Entries on where items appear:
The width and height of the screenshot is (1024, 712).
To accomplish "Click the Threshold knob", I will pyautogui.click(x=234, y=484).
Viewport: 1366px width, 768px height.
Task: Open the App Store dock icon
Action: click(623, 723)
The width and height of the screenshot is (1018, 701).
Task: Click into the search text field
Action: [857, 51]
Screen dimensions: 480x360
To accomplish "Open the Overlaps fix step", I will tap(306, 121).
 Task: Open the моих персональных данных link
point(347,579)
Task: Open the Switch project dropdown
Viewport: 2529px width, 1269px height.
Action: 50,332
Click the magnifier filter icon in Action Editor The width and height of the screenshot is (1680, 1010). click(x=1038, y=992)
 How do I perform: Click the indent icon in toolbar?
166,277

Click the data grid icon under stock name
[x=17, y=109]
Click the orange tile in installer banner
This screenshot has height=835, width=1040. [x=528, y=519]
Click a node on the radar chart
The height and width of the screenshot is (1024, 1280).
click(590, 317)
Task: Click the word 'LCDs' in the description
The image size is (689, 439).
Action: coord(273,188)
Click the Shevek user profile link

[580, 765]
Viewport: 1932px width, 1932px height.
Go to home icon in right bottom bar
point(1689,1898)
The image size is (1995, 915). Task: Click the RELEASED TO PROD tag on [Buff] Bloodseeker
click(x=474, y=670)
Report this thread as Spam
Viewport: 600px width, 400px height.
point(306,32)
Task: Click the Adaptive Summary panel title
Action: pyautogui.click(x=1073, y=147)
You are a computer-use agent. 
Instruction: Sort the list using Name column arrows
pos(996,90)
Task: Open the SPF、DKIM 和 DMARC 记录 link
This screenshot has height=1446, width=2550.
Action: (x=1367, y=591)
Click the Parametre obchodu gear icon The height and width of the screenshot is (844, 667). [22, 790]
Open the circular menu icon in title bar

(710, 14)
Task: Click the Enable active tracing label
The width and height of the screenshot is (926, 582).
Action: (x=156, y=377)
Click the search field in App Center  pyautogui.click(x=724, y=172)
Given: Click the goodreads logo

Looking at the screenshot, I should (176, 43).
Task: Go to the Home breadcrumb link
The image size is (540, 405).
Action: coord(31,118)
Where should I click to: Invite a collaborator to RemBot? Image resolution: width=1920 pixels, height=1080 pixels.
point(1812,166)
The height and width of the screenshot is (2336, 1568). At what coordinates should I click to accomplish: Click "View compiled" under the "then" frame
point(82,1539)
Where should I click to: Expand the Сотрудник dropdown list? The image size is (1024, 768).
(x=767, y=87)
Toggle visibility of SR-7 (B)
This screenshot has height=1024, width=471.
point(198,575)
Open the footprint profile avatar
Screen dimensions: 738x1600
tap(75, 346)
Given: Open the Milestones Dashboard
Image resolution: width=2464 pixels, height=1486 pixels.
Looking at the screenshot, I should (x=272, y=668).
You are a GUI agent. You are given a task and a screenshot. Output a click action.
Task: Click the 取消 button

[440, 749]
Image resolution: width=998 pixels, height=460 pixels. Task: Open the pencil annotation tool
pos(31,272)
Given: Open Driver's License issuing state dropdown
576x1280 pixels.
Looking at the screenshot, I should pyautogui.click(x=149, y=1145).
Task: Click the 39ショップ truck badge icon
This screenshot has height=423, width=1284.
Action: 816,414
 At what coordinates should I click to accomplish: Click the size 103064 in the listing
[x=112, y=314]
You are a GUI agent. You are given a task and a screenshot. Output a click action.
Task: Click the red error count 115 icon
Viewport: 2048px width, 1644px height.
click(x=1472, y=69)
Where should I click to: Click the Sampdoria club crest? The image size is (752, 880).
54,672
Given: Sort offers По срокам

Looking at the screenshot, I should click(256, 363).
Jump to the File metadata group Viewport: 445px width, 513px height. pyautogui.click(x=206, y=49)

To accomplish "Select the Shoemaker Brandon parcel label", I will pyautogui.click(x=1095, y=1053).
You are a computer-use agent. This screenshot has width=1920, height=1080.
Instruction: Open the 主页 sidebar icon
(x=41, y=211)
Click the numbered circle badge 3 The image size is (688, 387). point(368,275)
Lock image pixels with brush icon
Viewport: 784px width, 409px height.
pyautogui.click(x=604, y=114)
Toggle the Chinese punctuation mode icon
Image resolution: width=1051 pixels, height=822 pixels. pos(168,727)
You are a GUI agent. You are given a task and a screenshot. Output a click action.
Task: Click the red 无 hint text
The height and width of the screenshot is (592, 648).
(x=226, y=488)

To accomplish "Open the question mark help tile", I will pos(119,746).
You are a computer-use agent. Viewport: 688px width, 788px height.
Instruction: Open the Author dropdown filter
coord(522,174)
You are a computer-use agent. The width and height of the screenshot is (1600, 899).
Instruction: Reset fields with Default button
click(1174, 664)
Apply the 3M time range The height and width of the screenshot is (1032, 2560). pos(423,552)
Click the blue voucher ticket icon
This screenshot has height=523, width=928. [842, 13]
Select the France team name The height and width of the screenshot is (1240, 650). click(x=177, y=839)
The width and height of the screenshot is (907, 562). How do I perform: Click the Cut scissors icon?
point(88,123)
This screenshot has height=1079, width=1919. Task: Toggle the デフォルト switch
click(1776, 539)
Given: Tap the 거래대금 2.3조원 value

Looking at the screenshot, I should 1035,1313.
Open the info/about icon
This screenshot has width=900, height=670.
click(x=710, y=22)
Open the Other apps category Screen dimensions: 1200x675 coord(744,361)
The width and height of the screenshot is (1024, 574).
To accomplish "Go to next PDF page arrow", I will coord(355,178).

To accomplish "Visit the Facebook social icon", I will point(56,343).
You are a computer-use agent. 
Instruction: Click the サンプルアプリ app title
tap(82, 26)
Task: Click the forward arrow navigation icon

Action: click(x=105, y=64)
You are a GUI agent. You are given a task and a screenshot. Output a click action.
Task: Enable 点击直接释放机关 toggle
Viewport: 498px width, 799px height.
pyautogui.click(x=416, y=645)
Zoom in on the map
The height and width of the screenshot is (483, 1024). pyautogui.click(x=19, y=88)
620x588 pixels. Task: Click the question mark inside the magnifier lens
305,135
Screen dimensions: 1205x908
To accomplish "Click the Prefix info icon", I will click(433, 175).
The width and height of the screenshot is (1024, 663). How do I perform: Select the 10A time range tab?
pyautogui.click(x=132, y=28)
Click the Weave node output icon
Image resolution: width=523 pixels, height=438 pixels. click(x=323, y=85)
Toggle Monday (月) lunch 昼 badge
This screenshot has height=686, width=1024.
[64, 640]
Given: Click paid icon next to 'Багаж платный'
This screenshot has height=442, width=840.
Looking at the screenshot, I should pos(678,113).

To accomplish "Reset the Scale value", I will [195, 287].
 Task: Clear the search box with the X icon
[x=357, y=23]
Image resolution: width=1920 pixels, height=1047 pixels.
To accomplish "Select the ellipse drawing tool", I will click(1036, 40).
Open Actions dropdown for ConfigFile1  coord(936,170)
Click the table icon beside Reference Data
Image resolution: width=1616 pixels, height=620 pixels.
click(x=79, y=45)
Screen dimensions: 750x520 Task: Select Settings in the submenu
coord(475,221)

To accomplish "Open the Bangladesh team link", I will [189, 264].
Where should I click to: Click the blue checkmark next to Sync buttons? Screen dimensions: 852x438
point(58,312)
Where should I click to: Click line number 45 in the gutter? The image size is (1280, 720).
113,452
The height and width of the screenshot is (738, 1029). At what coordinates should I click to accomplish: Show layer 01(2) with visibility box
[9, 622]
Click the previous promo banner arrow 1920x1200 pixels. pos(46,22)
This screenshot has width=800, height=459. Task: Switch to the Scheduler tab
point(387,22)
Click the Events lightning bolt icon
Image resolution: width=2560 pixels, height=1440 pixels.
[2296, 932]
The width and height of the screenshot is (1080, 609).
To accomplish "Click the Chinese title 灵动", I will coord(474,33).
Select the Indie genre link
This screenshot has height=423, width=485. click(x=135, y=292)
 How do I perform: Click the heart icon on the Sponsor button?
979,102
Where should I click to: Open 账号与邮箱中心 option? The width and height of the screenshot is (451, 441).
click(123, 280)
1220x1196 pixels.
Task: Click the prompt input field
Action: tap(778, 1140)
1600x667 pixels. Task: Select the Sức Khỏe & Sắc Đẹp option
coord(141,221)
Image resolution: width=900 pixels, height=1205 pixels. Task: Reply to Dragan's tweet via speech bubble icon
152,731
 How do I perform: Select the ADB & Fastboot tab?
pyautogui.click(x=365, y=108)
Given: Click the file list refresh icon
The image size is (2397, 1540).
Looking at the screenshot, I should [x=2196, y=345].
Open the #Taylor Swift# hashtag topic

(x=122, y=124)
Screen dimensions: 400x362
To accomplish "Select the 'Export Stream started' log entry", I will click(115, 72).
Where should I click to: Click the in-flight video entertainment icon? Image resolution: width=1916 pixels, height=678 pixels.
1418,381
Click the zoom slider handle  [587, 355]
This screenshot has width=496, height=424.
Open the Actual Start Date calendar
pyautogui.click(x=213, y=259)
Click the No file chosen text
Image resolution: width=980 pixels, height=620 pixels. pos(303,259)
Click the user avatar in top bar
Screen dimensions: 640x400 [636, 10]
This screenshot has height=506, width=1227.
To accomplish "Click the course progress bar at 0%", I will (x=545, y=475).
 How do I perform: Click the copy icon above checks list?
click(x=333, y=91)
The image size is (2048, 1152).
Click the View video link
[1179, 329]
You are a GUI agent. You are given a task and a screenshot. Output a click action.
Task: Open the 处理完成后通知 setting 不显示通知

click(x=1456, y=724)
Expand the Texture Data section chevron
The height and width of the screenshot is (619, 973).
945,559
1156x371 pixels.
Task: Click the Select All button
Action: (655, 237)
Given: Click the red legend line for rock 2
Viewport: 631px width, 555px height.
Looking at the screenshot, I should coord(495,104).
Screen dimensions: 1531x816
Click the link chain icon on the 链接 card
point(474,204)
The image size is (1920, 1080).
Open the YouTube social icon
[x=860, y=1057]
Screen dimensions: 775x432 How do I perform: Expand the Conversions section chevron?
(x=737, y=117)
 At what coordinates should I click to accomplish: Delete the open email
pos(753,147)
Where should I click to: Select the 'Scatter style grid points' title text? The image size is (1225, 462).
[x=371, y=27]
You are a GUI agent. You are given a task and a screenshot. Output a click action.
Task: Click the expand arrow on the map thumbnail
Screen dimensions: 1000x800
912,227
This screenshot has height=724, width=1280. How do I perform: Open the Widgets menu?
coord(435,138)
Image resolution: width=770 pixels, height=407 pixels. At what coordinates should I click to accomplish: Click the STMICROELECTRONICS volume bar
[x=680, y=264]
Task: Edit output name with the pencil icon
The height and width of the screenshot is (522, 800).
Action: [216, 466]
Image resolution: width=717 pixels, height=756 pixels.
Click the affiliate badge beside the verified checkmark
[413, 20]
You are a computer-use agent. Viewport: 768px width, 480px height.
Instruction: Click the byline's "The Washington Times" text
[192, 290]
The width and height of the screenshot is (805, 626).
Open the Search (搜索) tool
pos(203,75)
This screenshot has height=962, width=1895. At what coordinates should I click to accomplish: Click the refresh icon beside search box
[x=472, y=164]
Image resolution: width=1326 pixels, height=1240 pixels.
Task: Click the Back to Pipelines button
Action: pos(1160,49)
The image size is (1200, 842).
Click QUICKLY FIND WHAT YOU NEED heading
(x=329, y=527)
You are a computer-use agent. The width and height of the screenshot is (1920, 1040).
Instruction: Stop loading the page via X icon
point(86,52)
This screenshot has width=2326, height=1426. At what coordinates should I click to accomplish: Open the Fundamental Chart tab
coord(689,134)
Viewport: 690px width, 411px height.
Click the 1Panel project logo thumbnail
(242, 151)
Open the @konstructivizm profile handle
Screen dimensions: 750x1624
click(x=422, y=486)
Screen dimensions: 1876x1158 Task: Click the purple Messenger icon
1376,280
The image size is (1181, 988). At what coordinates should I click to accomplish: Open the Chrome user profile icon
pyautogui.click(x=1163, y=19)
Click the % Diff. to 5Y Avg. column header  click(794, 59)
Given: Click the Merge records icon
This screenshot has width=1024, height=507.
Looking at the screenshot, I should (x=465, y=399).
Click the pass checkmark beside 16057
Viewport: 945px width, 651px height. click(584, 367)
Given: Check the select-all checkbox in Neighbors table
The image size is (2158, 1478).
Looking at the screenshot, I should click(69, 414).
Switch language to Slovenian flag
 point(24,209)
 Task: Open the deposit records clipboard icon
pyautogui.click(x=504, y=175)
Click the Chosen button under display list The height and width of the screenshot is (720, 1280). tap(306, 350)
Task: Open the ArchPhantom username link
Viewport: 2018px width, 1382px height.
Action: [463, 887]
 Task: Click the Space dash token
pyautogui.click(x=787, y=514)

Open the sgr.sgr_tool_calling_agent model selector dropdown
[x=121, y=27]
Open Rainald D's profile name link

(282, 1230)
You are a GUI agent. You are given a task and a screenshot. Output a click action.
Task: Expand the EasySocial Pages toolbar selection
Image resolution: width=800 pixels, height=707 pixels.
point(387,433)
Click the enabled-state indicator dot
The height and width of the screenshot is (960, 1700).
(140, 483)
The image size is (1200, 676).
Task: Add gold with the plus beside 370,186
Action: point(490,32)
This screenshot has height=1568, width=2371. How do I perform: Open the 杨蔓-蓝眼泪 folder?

Task statement:
Give the stretch from the line containing "Click the data grid icon under stock name" through the line containing "Action: coord(31,118)" as a JSON list of strings, one string per line, with blank lines omitted. Include only those lines.

Task response:
[
  "Click the data grid icon under stock name",
  "[x=17, y=109]",
  "Click the orange tile in installer banner",
  "This screenshot has height=835, width=1040. [x=528, y=519]",
  "Click a node on the radar chart",
  "The height and width of the screenshot is (1024, 1280).",
  "click(590, 317)",
  "Task: Click the word 'LCDs' in the description",
  "The image size is (689, 439).",
  "Action: coord(273,188)",
  "Click the Shevek user profile link",
  "[580, 765]",
  "Viewport: 1932px width, 1932px height.",
  "Go to home icon in right bottom bar",
  "point(1689,1898)",
  "The image size is (1995, 915). Task: Click the RELEASED TO PROD tag on [Buff] Bloodseeker",
  "click(x=474, y=670)",
  "Report this thread as Spam",
  "Viewport: 600px width, 400px height.",
  "point(306,32)",
  "Task: Click the Adaptive Summary panel title",
  "Action: pyautogui.click(x=1073, y=147)",
  "You are a computer-use agent. ",
  "Instruction: Sort the list using Name column arrows",
  "pos(996,90)",
  "Task: Open the SPF、DKIM 和 DMARC 记录 link",
  "This screenshot has height=1446, width=2550.",
  "Action: (x=1367, y=591)",
  "Click the Parametre obchodu gear icon The height and width of the screenshot is (844, 667). [22, 790]",
  "Open the circular menu icon in title bar",
  "(710, 14)",
  "Task: Click the Enable active tracing label",
  "The width and height of the screenshot is (926, 582).",
  "Action: (x=156, y=377)",
  "Click the search field in App Center  pyautogui.click(x=724, y=172)",
  "Given: Click the goodreads logo",
  "Looking at the screenshot, I should (176, 43).",
  "Task: Go to the Home breadcrumb link",
  "The image size is (540, 405).",
  "Action: coord(31,118)"
]